東京都・私立帝京大学付属帝京高等学校出身

中高一貫校に通う中、熱中したのはプログラミングの部活動でした。計算により何かをシミュレーションするという部活内での遊びは、今の研究にも繋がっているそうです。国語・英語・社会といった文系教科が苦手と言い放つ彼の進路は、「理工系一択」と迷いがありませんでした。慶應義塾大学理工学部入学後はアクティブに活躍する学生に多くの刺激を受け、現在は自身も研究の傍ら“人材を育てる”活動に注力しているとのことです。高校とはまるで環境が異なる大学生活の過ごし方、そして大学全入時代において大学の持つ意味について話を聞きました。

【※】インタビュー時点(2019年7月)の在籍学年です。

苦手な記憶力は論理的な思考力でカバー。
独自の勉強法を編み出し、
受験を突破した。

大学に入る前はどのような学生でしたか?

天文図鑑などを好んで読むなど、子どもの頃から根っからの理系でした。中高一貫の学校に通っていたのですが、中学1年生からプログラミング部に所属し、中学3年生になってからプログラミングに熱を入れ始めました。計算によって何かをシミュレーションするといった、今の研究にも繋がるようなことで遊んでいました。その他にも、「Newton」や「Science」といった科学系雑誌を読むのも好きでしたね。
ただ反対に、国語・地理・英語といった文系の教科は嫌いかつ苦手でした。勉強は好きな方にだけのめり込み、部活も趣味の延長線上といった感じだったため、結果として英語・国語・社会ができない学生になってしまいました(笑)。
しかも、そもそも記憶力があまり良くないため、英語の小テストはちゃんと勉強しているにもかかわらず、ほとんど0点近いような成績で…。好きな数学であっても、公式を暗記するといったことは苦手でしたね。

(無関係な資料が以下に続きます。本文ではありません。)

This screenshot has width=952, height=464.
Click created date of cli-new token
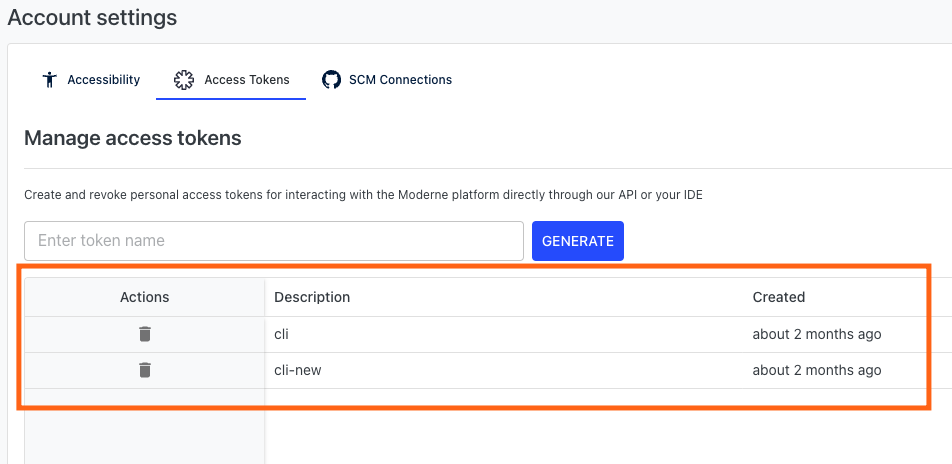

暗記が苦手とのことですが、受験勉強はどのようにしていましたか?

受験勉強に関しては、受験日が近づくほど勉強の量は増えたものの、予備校などに通わず、過去問をひと通り解く…くらいでしょうか。苦手な英語は当落線上にありましたが、これをカバーできるよう理数で満点を取れば良いだろうと思っていました。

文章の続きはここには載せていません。